• [PROVIDED DATA]:
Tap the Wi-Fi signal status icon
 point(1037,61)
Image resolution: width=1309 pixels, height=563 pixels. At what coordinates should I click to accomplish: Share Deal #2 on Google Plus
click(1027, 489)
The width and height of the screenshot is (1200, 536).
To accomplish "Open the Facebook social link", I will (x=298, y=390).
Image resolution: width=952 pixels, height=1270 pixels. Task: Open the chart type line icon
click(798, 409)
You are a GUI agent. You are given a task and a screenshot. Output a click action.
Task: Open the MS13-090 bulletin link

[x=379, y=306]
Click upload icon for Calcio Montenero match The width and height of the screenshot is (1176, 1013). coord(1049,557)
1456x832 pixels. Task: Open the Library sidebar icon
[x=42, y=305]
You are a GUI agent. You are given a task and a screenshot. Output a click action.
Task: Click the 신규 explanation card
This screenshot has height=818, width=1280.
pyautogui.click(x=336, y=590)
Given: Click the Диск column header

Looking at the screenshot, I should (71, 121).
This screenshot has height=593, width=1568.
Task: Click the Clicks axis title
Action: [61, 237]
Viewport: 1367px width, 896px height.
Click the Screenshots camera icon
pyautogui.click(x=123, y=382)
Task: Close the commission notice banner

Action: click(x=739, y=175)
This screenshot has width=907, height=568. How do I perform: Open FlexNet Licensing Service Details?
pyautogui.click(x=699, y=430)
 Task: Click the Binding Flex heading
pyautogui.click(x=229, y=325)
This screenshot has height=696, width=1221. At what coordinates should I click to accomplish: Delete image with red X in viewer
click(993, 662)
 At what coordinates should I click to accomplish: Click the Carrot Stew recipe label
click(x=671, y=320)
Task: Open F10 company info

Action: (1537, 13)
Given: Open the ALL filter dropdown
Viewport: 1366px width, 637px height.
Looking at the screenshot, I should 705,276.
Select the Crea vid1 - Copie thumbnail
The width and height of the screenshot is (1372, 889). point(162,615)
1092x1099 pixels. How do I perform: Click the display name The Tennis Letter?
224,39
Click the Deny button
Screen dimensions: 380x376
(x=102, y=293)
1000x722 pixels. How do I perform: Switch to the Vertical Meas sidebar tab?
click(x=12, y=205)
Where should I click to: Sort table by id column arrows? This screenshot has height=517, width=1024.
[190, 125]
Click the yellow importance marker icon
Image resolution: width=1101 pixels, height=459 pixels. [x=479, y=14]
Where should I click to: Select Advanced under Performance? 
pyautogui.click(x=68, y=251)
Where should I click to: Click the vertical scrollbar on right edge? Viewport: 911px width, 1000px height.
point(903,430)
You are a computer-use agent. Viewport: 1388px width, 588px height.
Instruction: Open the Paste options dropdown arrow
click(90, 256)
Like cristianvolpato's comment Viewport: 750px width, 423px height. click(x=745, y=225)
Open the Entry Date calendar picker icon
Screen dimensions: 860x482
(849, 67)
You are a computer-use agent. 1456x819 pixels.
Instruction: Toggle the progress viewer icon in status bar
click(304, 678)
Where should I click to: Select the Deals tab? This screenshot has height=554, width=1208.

• [TASK REQUIREMENTS]: Go through the entries above and restate each one exactly.

• [WRITTEN RESPONSE]:
Tap the Wi-Fi signal status icon
 point(1037,61)
Image resolution: width=1309 pixels, height=563 pixels. At what coordinates should I click to accomplish: Share Deal #2 on Google Plus
click(1027, 489)
The width and height of the screenshot is (1200, 536).
To accomplish "Open the Facebook social link", I will (x=298, y=390).
Image resolution: width=952 pixels, height=1270 pixels. Task: Open the chart type line icon
click(798, 409)
You are a GUI agent. You are given a task and a screenshot. Output a click action.
Task: Open the MS13-090 bulletin link

[x=379, y=306]
Click upload icon for Calcio Montenero match The width and height of the screenshot is (1176, 1013). coord(1049,557)
1456x832 pixels. Task: Open the Library sidebar icon
[x=42, y=305]
You are a GUI agent. You are given a task and a screenshot. Output a click action.
Task: Click the 신규 explanation card
This screenshot has height=818, width=1280.
pyautogui.click(x=336, y=590)
Given: Click the Диск column header

Looking at the screenshot, I should (71, 121).
This screenshot has height=593, width=1568.
Task: Click the Clicks axis title
Action: [61, 237]
Viewport: 1367px width, 896px height.
Click the Screenshots camera icon
pyautogui.click(x=123, y=382)
Task: Close the commission notice banner

Action: click(x=739, y=175)
This screenshot has width=907, height=568. How do I perform: Open FlexNet Licensing Service Details?
pyautogui.click(x=699, y=430)
 Task: Click the Binding Flex heading
pyautogui.click(x=229, y=325)
This screenshot has height=696, width=1221. At what coordinates should I click to accomplish: Delete image with red X in viewer
click(993, 662)
 At what coordinates should I click to accomplish: Click the Carrot Stew recipe label
click(x=671, y=320)
Task: Open F10 company info

Action: (1537, 13)
Given: Open the ALL filter dropdown
Viewport: 1366px width, 637px height.
Looking at the screenshot, I should 705,276.
Select the Crea vid1 - Copie thumbnail
The width and height of the screenshot is (1372, 889). point(162,615)
1092x1099 pixels. How do I perform: Click the display name The Tennis Letter?
224,39
Click the Deny button
Screen dimensions: 380x376
(x=102, y=293)
1000x722 pixels. How do I perform: Switch to the Vertical Meas sidebar tab?
click(x=12, y=205)
Where should I click to: Sort table by id column arrows? This screenshot has height=517, width=1024.
[190, 125]
Click the yellow importance marker icon
Image resolution: width=1101 pixels, height=459 pixels. [x=479, y=14]
Where should I click to: Select Advanced under Performance? 
pyautogui.click(x=68, y=251)
Where should I click to: Click the vertical scrollbar on right edge? Viewport: 911px width, 1000px height.
point(903,430)
You are a computer-use agent. Viewport: 1388px width, 588px height.
Instruction: Open the Paste options dropdown arrow
click(90, 256)
Like cristianvolpato's comment Viewport: 750px width, 423px height. click(x=745, y=225)
Open the Entry Date calendar picker icon
Screen dimensions: 860x482
(849, 67)
You are a computer-use agent. 1456x819 pixels.
Instruction: Toggle the progress viewer icon in status bar
click(304, 678)
Where should I click to: Select the Deals tab? This screenshot has height=554, width=1208.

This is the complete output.